Это все из-за меня, все из-за меня… Вой и крики заполоняют собой все пространство, коридор уходит в бесконечность, а топот приближается. Свернуть некуда, в любой момент они меня увидят. Языки пламени скачут, шипят и шепчут мерзкими, надтреснутыми тихими голосами, которые пробираются в голову и больно царапают изнутри.
— Дрю! Проснись! — Кто-то тряс меня.
Я резко села, размахивая руками и с трудом сдерживая крик.
Грейвс впился пальцами мне в плечо, пытаясь защитится от моих ударов. В спальне матрац лежал не на голом полу, а на ковре, но все равно получалось холодно и жестко. На первом этаже ковров не было и в помине.
— Эй! — У Грейвса мерцали глаза. Сквозь жалюзи лился тусклый лунный свет, соперничая с огнями уличных фонарей. Дождь перестал. — Это просто дурной сон.
Я вцепилась в Грейвса. Он обнял меня и прижал к себе. Сердце стучало так, словно хотело выпрыгнуть наружу. Еще вечером Грейвс устроил широкий матрац из двух спальных мешков, а сверху мы накрылись его плащом. Было очень тепло и уютно, но потом, видимо, я стала метаться и все сбросила.

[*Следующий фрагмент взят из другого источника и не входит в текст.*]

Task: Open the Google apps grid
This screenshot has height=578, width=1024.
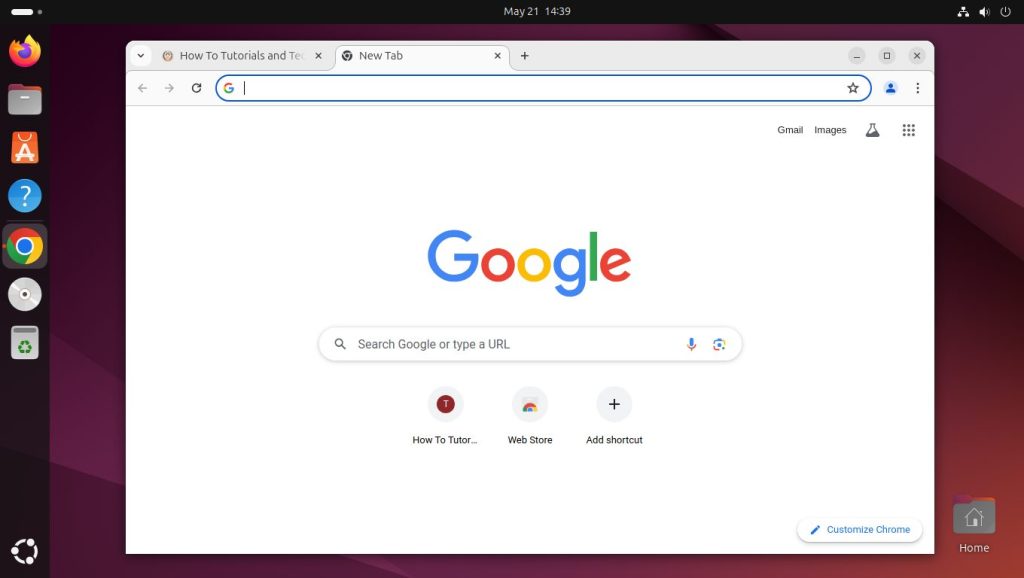Action: click(x=908, y=130)
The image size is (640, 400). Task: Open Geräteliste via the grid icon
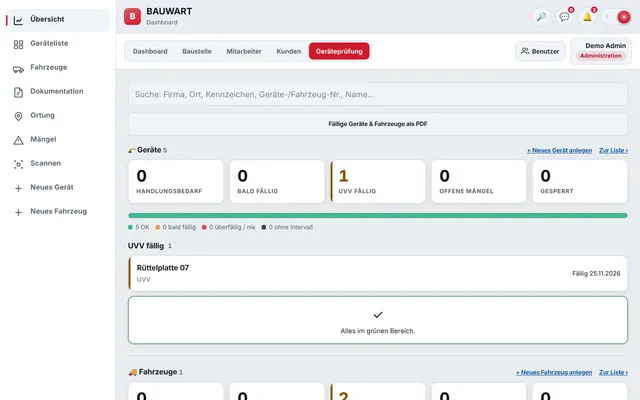[18, 44]
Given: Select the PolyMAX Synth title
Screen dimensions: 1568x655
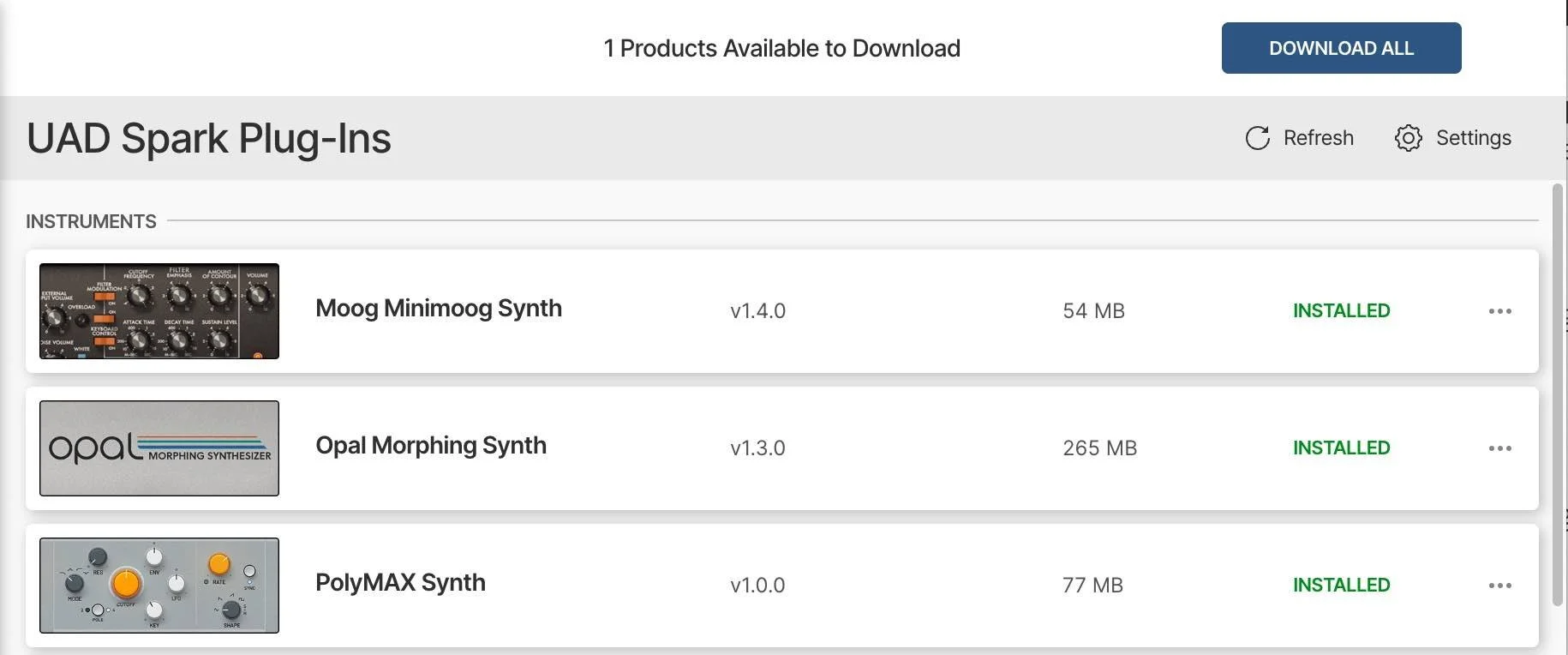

Я уткнулась ему в шею и вдохнула — сигаретный дым, дезодорант и запах лупгару. Через какое-то время он неуклюже погладил меня по спине.
— Дрю.
— Что? — прошептала я ему в рубашку. Я снова вдохнула и выдохнула. Не двигайся. Хоть еще секундочку. Хочу представить, что могу кому-то доверять.
Мысль исчезла так же стремительно, как и появилась — я торопливо отогнала ее. Сколько уже мыслей я отогнала от себя за последнее время…
Он слегка сжал меня.
— Снаружи что-то есть.
Я наклонила голову, прислушиваясь. Стук сердца перекрывал все остальные звуки. Я еще раз глубоко вдохнула, чтобы успокоиться.
— Что ты слышишь?
Дверь громко скрипнула, будто кто-то, опиравшийся на нее, сдвинулся с места. Кристоф не сказал ни слова, когда Грейвс пошел со мной в комнату. И хорошо.
— Как будто оно пытается сидеть тихо, но дыхание все равно слышно.
Грейвс снова неловко шевельнулся. Я хотела отодвинуться от него, но он не отпускал меня. Сердце стало биться ровнее. Выступил пот. Тонкие голубые нити охранного заклятия светились на стенах мягким светом, не искрили, не метались в судорожных вспышках.
Бабушка мной гордилась бы. Я уже несколько раз накладывала охранные заклятья без ее рябиновой палочки. Ясглотнула комок, подбиравшийся к горлу. Сон все еще стоял перед глазами, а в ушах звенели крики и треск пламени — так же осязаемо, как объятия Грейвса и мое собственное хриплое дыхание.
— Ботинки.
— Что? — он склонил голову набок.
— Надевай ботинки. И мои дай.
Я вывернулась из его рук и нащупала свои ботинки как раз там, где оставила — у матраца. Сунув в них ноги, схватила сумку. Пистолет на месте. Проверила обойму, громко защелкнула ее. Сняла с предохранителя.